DORA applies from today with ‘challenging new requirements’ for businesses

Regulation (EU) 2022/2554 on digital operational resilience in the financial sector (DORA) applies to most regulated entities in the European financial sector, such as credit institutions and insurers, but also certain third-party ICT service providers.

Critical ICT third-party service providers designated as such by the European supervisory authorities (ESAs) come directly within the scope of DORA. They provide critical or important functions to the financial services sector and must also fulfill many of their own obligations in addition to those stipulated in their regulated clients' contracts.

DORA also impacts many ICT service providers that are not within this ‘critical’ cohort through the obligations of financial companies to manage third-party risk.

The framework laid down by DORA is intended to strengthen digital operational resilience of the European financial sector as a whole. Amongst other things, it obliges in-scope entities to implement an enhanced resilience framework impacting various levels of their organisation, including cybersecurity risk management, incident management, stress tests and the management of ICT third party suppliers.

DORA is bolstered by regulatory technical standards (RTSs), implementing technical standards (ITSs) and guidelines formulated by the ESAs: EBA, EIOPA and ESMA. Some of these have already been adopted, such as the ITS on the creation of a standard template for the mandated information register, whereas others are yet to be approved.

The reporting obligations required by DORA by means of an information register are also noteworthy. Financial businesses are required to record all contractual agreements with third-party ICT service providers in a register and make details available to their competent authority on request.

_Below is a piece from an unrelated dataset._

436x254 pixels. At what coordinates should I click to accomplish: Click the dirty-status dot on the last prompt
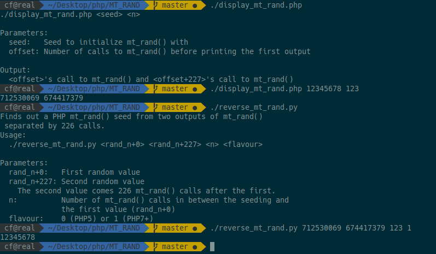tap(195, 247)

"Given that DORA is now upon us, it presents affected businesses with potentially major challenges," said Florian Elsinghorst, an expert for regulated industries at Pinsent Masons. "In particular, in-scope entities need to put a lot of effort into managing ICT third party risk: the vast majority of IT services are covered by DORA. Financial organisations must adapt their existing contracts with third-party ICT service providers to be DORA-compliant, which may entail a substantial amount of contract management and negotiation work."

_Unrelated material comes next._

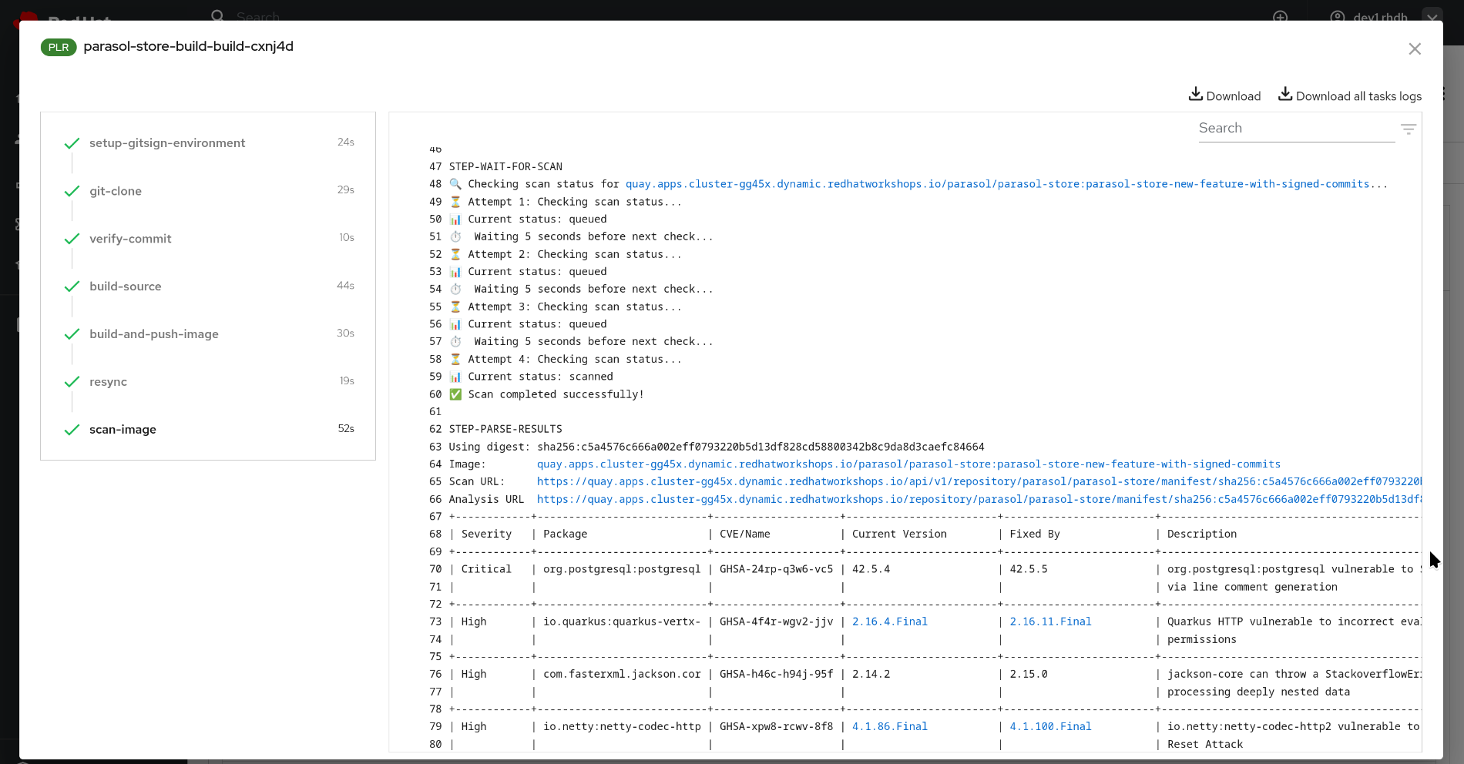1464x764 pixels.
Task: Click the Download all tasks logs icon
Action: tap(1284, 94)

Andreas Carney, a technology and financial services sourcing expert at Pinsent Masons, said: "Now is a good time to take stock of what has been achieved in terms of implementation and assess what more needs to be done to achieve compliance said. The application of DORA from today will no doubt draw it into sharper focus for regulators - they will be interested in the level of compliance that has been achieved."

Carney highlighted that third party risk management is naturally a key aspect of the DORA framework. DORA’s requirements in this regard apply to outsourcing arrangements but also other ICT services arrangements. "While entities may have implemented previous regulatory requirements specific to outsourcing or cloud, DORA adds another layer of requirements – as well as the need to look at their entire ICT services environment," he said. "DORA includes detailed requirements for subcontracting and these should be considered not only by the regulated entities themselves, but also third-party suppliers to those entities in how they contract and manage their own supply chain. Other aspects of DORA will also have a ‘flow down’ effect on IT service providers."  

"Our consulting experience shows that DORA can also mean a major implementation effort for IT service providers," Daniel Widmann, also of Pinsent Masons, said. "They are asked by their clients from the financial sector to adapt existing contracts, the implementation of which may cause difficulties in practice. This is also due to the fact that IT services are often categorised differently by financial companies in terms of criticality. IT service providers are faced with the challenge of having to adapt an often standardised service for customers in the financial sector. It is therefore all the more important for IT service providers to understand which obligations are mandatory under DORA and where there is room for negotiation."

"We are seeing different approaches being adopted for implementation by both regulated entities and ICT suppliers," Carney said. "These vary from clients managing implementation in-house, where we support on developing an understanding of DORA’s requirements, how it applies to their business, and identifying the steps needed to comply, right through to relying on us for full end-to-end support where we advise on all of DORA’s requirements, prepare templates and manage negotiation of ICT service contracts."